Danny’s DNA Discoveries – Amylocorticiales (Plicatura) of the PNW
The name of this order literally means "amyloid crust", and sure enough they are crust-like with amyloid spores. Most species are the most boring and hard to identify form of all - completely resupinate white crusts. The two most famous and interesting species, covered here, are whitish, bend away from the wood to form caps, and have some interesting folding going on underneath.
abundant common uncommon rare - colour codes match my Pictorial Key and are my opinions and probably reflect my bias of living in W WA. Rare species may be locally common in certain places at certain times.

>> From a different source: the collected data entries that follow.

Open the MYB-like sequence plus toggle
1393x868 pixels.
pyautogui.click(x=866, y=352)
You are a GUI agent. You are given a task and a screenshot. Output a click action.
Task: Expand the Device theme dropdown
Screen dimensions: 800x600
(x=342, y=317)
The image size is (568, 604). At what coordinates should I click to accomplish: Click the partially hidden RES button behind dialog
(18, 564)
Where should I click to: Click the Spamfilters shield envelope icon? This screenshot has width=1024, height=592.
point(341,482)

Plicatura nivea EU - white or tan soft, finely velvety cap that is faintly zoned and bent away from the surface of the wood (effuso-reflexed), white underneath with unique, interesting "tuberculate-plicate" folds somewhere between wrinkles and teeth. AK DNA only differs within a couple of bp from EU sequences, and WA DNA differs by a couple more from AK, but I believe it all to be the same species.

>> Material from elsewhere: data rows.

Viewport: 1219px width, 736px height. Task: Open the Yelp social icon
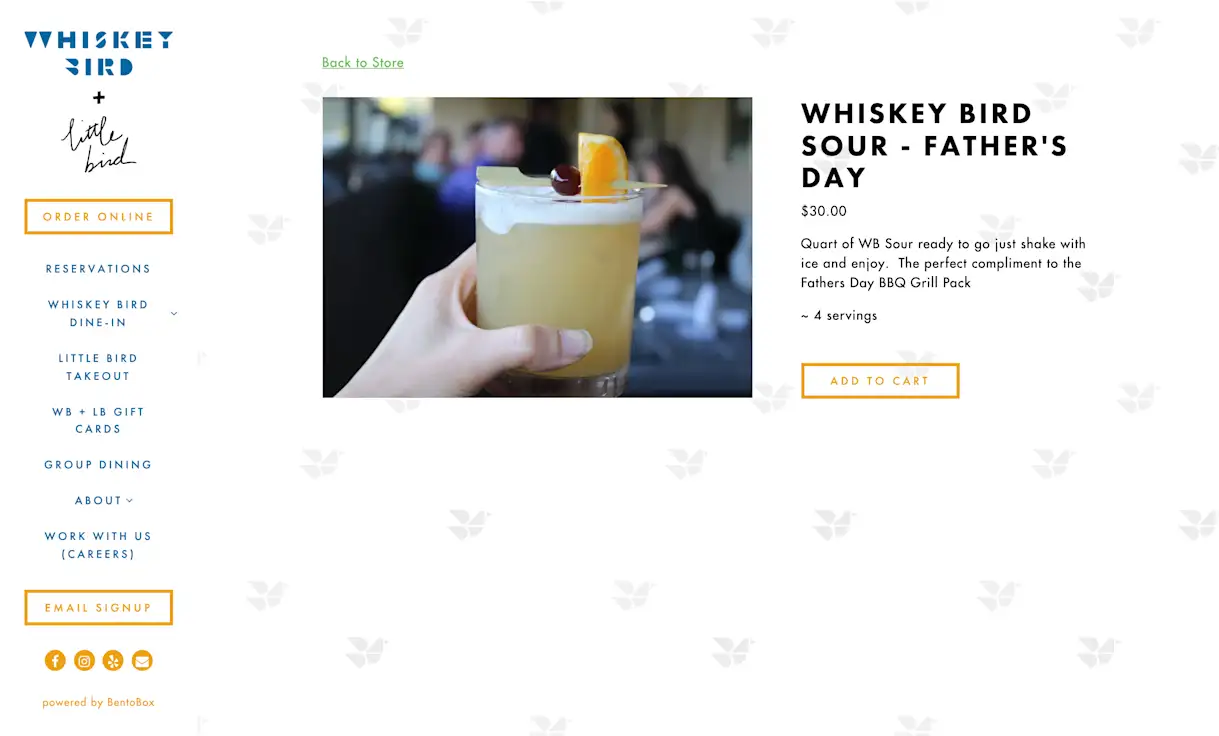tap(113, 660)
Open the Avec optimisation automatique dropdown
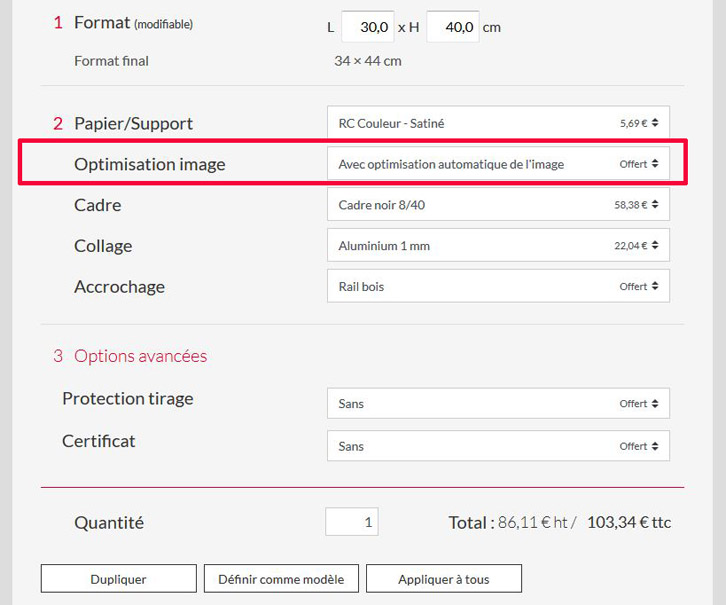This screenshot has width=726, height=605. click(497, 164)
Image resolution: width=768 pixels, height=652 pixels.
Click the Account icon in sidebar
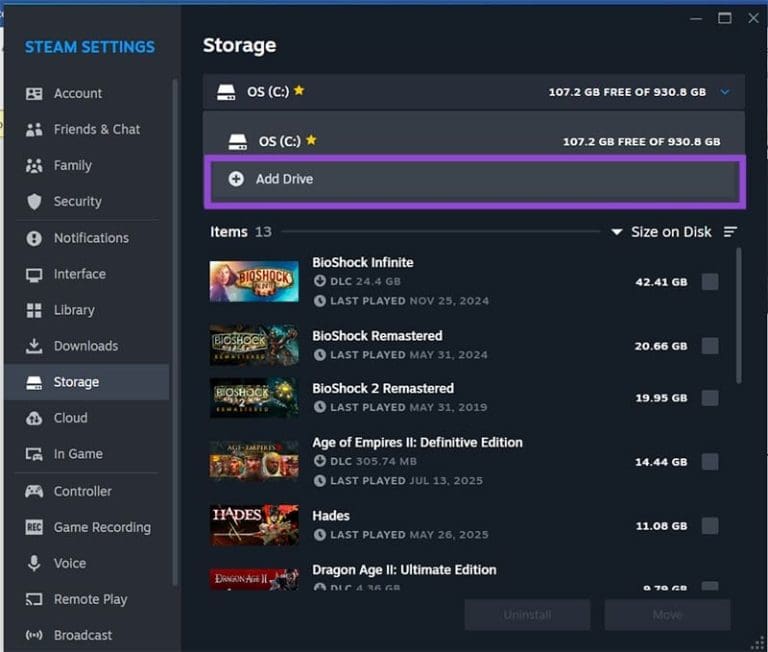[34, 93]
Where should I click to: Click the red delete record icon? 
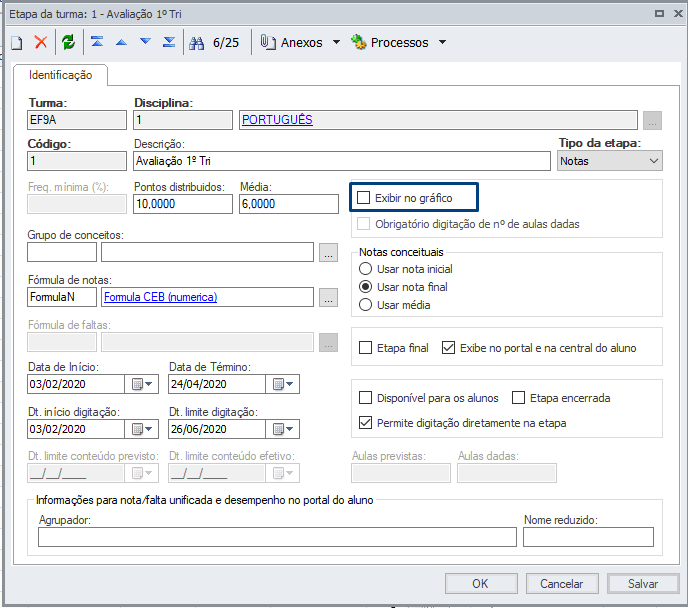tap(41, 43)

Plicatura crispa EU (=Plicaturopsis crispa) - cap can be darker orange-brown and it is attached almost at a single point with not as much of it lying against the wood. Underneath there are almost gills, but they are wrinkly and veiny. It is a fairly close sister species of P. nivea, clearly in the same genus, and thus undeserving of its own genus Plicaturopsis in which some have placed it. ENA and EU DNA are the same, but we need local collections to sequence to make sure ours is the same species too.